→ **What you should do**
Give as a JSON list of strings, one per line and with blank lines left out, the lines of the entries from the line containing "972x256 pixels." through the end of the entries.

→ **Provided material**

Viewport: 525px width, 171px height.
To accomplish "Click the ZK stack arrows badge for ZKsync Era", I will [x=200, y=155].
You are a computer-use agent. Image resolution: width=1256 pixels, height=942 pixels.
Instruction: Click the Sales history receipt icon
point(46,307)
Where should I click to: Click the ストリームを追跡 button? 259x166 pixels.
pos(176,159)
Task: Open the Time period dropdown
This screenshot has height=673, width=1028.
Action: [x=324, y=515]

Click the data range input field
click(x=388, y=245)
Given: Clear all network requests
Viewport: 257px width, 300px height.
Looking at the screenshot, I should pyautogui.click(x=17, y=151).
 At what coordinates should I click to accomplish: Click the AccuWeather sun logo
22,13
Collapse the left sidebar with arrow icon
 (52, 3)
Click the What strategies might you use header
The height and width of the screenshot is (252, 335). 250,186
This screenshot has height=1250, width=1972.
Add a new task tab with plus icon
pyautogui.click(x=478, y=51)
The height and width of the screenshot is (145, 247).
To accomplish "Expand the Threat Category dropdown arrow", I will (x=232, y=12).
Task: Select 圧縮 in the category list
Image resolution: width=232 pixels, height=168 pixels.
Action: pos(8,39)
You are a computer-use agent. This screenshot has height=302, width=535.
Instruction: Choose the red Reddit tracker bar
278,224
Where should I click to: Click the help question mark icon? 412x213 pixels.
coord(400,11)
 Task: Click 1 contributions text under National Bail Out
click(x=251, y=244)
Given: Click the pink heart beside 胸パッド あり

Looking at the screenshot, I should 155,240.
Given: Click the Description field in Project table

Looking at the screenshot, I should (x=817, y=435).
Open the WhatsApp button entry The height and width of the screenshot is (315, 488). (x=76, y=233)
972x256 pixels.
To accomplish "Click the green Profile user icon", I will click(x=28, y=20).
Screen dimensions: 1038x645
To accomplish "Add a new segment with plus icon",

→ **Written response**
[
  "972x256 pixels.",
  "To accomplish \"Click the green Profile user icon\", I will click(x=28, y=20).",
  "Screen dimensions: 1038x645",
  "To accomplish \"Add a new segment with plus icon\","
]